*** Opening of WORKING DATA ***

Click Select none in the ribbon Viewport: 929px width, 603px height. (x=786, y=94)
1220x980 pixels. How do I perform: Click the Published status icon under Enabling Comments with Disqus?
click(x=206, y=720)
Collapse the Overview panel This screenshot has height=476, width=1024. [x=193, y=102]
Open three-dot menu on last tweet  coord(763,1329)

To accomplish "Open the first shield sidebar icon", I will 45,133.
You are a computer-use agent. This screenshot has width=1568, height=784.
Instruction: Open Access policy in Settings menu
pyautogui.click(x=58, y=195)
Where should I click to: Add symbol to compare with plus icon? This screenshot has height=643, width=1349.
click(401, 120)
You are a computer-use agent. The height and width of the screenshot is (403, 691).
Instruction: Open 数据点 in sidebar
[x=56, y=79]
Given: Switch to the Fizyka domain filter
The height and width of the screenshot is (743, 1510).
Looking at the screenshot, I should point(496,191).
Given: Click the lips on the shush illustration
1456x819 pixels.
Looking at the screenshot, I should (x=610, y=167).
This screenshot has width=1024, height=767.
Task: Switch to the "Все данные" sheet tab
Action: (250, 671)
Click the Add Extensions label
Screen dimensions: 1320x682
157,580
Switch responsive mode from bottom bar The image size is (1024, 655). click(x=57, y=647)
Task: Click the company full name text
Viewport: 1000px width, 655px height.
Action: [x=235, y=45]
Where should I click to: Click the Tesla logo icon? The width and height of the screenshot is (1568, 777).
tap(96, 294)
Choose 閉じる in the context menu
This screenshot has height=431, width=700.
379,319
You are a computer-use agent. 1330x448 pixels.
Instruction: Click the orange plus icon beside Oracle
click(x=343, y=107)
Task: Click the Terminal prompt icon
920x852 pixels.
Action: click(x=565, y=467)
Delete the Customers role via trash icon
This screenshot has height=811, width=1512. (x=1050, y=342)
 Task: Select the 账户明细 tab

*** Close of WORKING DATA ***

◆ **TASK OBJECTIVE**
Each line in which the string "Given" is found must be copied from the data.

◆ **WRITTEN REPLY**
Given: Switch to the Fizyka domain filter
Given: Click the lips on the shush illustration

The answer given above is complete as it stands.